[Records supplied]:
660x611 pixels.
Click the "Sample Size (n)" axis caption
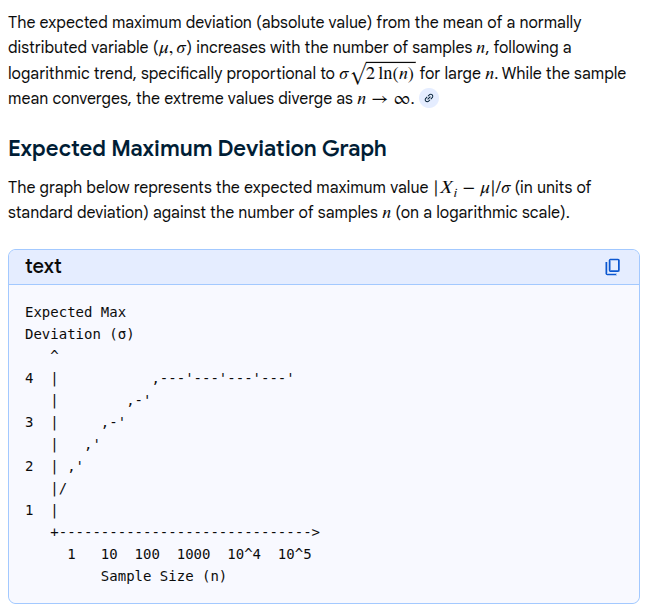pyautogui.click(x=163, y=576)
==
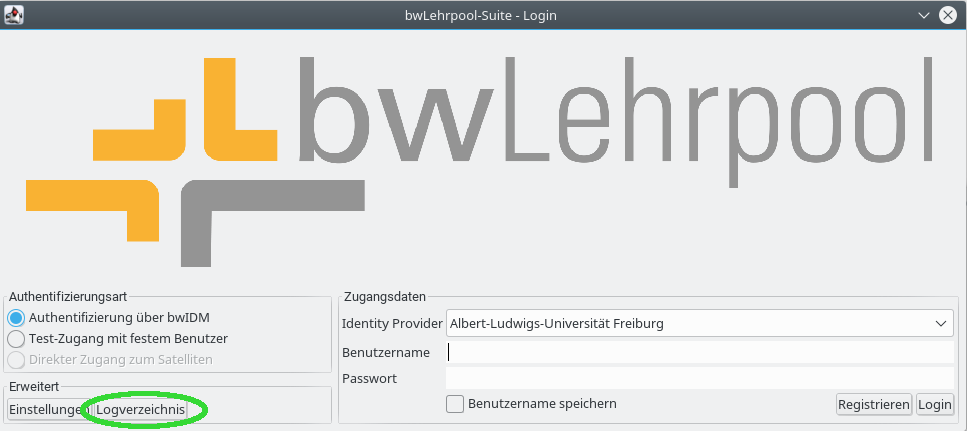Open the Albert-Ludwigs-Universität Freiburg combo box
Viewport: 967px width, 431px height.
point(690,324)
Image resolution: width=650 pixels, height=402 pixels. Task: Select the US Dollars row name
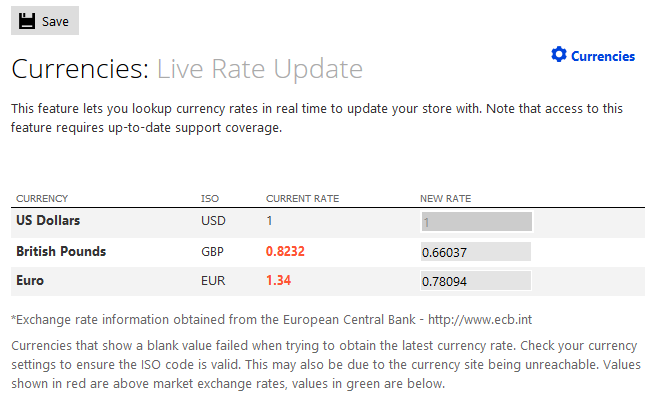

[Your instructions]:
Tally every line of the data that includes "pixels". Report the number and nothing more.

[Answer box]:
2